Tampoco lo imaginé enamorándose, pues me había dicho en una oportunidad que no creía en esas cosas, pero que era conciente de que la vida podía sorprenderlo. Es gracioso cómo esa aclaración fue suficiente para tenerme ahí, a sus pies, esperando ser la excepción, tan egoístamente. Si su discurso hubiera terminado ahí, pensé mientras lo seguía escuchando hablar (pero no interpretando una sola palabra de lo que decía), si allí hubiese terminado su lista de pretensiones, si tan sólo quisiese conocerme por conocerme, por gastar su tiempo, por divertirse un rato, yo no hubiese estado una hora bajo la ducha cantando alguna canción jubilosa, para luego perfumarme con aquella fragancia que sólo guardo para ocasiones especiales ni me habría puesto la camisa que más me gusta, aquella que parece de leñador escocés. Era esa mínima aclaración final, esa ventana que tenía abierta a enamorarse pese a su fatiga y a su pesimismo lo que me había movilizado a tal punto de tenerme ahí, idealizándolo y pensándolo diferente, y sobre todo pensándolo capaz de ver en mí lo que me hacía diferente a todos los demás, lo que me hacía especial, la sencillez que me convertía en el pequeño metro sesenta sensible y frágil que se levantaba cada mañana para trabajar y luego llegar y echarse en la cama junto al gato para dormir la siesta.
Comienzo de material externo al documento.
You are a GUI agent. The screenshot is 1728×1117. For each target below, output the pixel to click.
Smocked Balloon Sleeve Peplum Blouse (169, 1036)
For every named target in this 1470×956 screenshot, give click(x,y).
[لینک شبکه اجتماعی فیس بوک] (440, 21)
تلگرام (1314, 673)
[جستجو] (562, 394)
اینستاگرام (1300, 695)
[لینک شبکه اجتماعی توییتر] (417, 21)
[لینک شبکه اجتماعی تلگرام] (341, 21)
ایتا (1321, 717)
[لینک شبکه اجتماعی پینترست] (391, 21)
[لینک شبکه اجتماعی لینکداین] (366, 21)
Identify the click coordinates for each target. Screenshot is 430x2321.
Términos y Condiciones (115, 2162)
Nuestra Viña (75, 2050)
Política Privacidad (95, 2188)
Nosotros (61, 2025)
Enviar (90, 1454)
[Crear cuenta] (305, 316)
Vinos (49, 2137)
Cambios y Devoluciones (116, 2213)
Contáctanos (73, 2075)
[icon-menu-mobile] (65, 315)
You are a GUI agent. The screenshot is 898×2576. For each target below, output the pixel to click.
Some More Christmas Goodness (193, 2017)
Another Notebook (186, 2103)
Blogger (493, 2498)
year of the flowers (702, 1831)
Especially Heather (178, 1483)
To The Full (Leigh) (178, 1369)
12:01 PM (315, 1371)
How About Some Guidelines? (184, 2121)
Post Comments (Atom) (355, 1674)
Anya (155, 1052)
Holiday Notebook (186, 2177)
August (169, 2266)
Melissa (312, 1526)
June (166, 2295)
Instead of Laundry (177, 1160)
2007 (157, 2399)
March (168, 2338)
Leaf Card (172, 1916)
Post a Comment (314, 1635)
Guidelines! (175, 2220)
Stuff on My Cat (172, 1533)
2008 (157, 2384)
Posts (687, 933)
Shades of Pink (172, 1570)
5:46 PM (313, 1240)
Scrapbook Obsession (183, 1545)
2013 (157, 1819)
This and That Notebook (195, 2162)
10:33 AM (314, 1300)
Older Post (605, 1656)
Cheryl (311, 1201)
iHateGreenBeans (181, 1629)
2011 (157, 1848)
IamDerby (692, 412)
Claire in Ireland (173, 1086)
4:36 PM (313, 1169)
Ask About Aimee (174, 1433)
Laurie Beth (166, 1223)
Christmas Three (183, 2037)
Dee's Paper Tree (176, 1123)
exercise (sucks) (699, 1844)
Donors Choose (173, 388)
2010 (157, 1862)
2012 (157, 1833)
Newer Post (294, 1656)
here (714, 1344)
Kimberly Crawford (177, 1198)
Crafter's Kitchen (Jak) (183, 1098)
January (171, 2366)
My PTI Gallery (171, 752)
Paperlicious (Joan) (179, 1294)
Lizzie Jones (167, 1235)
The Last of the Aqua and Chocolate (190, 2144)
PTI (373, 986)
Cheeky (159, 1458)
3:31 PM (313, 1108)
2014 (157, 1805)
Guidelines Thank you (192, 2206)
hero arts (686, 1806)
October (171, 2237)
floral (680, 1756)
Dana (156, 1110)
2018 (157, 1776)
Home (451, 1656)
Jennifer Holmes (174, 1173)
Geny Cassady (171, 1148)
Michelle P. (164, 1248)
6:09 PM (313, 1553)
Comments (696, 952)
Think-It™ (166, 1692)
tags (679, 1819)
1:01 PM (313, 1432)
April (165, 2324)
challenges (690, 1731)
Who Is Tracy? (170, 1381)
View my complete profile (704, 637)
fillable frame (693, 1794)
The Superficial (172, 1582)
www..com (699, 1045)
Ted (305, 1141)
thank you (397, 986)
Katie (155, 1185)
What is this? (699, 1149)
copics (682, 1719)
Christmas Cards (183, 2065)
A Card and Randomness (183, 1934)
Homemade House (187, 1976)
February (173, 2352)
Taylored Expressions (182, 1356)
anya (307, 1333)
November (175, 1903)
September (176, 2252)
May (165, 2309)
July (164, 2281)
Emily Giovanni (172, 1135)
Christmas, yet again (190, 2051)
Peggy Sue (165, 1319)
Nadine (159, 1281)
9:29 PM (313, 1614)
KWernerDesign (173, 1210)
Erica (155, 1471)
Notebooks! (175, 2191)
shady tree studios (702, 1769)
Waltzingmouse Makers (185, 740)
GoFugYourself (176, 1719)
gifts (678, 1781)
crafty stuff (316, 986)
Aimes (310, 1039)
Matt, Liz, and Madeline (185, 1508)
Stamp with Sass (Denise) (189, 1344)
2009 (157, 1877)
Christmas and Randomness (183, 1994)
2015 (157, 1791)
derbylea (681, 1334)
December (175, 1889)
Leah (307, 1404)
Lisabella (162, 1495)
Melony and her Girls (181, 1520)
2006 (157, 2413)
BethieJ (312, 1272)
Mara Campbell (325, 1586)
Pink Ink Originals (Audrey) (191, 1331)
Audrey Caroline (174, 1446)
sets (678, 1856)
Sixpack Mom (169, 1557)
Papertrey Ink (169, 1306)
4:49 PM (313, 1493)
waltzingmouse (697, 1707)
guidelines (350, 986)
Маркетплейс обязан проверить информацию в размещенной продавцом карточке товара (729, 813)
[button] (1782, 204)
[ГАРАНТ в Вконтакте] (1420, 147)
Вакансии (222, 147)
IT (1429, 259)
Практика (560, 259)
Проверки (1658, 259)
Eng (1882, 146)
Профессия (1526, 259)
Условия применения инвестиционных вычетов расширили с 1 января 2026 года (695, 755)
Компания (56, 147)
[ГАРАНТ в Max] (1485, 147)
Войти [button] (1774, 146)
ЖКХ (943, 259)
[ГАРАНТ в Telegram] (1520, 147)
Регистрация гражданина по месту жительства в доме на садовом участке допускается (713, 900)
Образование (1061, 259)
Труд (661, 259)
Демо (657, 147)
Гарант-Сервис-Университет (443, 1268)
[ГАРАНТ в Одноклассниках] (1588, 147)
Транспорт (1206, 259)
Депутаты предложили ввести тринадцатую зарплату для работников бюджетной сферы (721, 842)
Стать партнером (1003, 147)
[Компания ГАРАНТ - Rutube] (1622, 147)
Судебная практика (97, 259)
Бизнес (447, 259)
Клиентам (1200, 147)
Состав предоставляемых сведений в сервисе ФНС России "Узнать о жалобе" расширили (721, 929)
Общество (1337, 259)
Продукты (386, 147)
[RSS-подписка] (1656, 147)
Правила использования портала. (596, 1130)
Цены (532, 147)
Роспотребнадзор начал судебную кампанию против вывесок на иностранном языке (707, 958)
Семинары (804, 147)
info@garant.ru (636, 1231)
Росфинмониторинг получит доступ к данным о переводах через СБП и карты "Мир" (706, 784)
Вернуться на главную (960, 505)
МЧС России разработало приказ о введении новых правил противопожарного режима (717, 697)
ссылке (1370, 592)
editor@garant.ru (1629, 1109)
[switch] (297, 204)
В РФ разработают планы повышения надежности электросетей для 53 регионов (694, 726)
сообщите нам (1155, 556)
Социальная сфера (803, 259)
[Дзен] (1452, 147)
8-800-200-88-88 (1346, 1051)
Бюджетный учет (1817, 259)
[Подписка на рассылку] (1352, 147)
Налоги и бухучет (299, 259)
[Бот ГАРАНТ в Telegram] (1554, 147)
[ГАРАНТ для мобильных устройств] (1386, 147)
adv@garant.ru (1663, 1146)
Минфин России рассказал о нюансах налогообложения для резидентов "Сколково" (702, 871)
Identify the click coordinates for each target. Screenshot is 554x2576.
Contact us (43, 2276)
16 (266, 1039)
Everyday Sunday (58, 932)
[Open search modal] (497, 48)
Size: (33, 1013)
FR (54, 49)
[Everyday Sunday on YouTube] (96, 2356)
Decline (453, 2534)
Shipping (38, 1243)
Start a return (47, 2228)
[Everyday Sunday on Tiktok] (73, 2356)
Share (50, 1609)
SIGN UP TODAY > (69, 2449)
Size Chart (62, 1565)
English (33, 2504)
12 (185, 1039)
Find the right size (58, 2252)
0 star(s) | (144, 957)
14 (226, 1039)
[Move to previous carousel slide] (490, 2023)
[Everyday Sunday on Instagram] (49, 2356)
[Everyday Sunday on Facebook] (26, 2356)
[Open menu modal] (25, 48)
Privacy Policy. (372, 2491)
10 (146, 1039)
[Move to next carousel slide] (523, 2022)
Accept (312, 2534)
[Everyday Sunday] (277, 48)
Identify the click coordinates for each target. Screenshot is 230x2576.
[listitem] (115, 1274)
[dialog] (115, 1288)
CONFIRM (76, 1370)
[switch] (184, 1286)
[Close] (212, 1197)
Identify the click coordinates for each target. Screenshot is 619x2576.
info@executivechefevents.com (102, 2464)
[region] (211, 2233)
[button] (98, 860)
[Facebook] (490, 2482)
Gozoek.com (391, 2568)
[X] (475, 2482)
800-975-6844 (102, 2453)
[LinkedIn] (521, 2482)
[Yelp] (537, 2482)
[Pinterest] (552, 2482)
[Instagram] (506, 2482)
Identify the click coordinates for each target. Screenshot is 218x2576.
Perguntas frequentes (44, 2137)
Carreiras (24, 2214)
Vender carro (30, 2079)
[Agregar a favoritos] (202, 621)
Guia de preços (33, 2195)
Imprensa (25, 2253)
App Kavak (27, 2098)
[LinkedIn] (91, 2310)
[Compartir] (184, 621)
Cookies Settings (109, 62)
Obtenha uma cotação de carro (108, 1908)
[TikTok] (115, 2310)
Y que luego de despertar se encargaba del resto de los animales procurando que no les falte ningún capricho y así después cenar algo simple y sentarse frente a un monitor a buscar ridículamente el amor. Y lo seguí viendo mover los labios y volví a ver la perfección en él, y volví a ver el mundo que seguramente esperaba con brazos abiertos que vuelva a explorarlo y ¡Oh! la gran cantidad de hombres bellos que de seguro estarán a su disposición. Sonreí. Pero no sonreí de felicidad. Sonreí porque descubrí el destino (recordé a la baronesa Blixen) sonreí porque me supe en vano, me supe débil ante la gran cantidad de luchas internas que tendría si de sus labios no salían inmediatamente palabras de seguridad, de confort y de aliento para que siga sentado allí, para que apueste a algo mutuo.

Mutuo.

No.

Era simplemente mi anhelo, mi sueño, mi proyecto. No estaba en su cabeza lo mismo que en la mía. Me miró dulcemente, como si estuviese a punto de besarme. Acercó sus labios a los míos, no sin antes procurar que nadie camine cerca. Me levanté estrepitosamente y no pude evitar, como siempre, que de mis ojos estallase un par de lágrimas. Lo miré fijo y le dije que me fascinaba su forma de ser, pero que yo sería incapaz de soportar tanto. Algo en mí me hacía sentirme poco merecedor, poco capaz. No. Imposible. El tren que se dirige a mi ciudad justo abría sus puertas automáticamente a mí, invitándome a lo que debí hacer en un principio, celebrando la aceptación que nacía dentro mío. Crucé el banco y me subí. Me miró atónito. Las puertas se cerraron. Lagrimeé de nuevo. El tren se fue.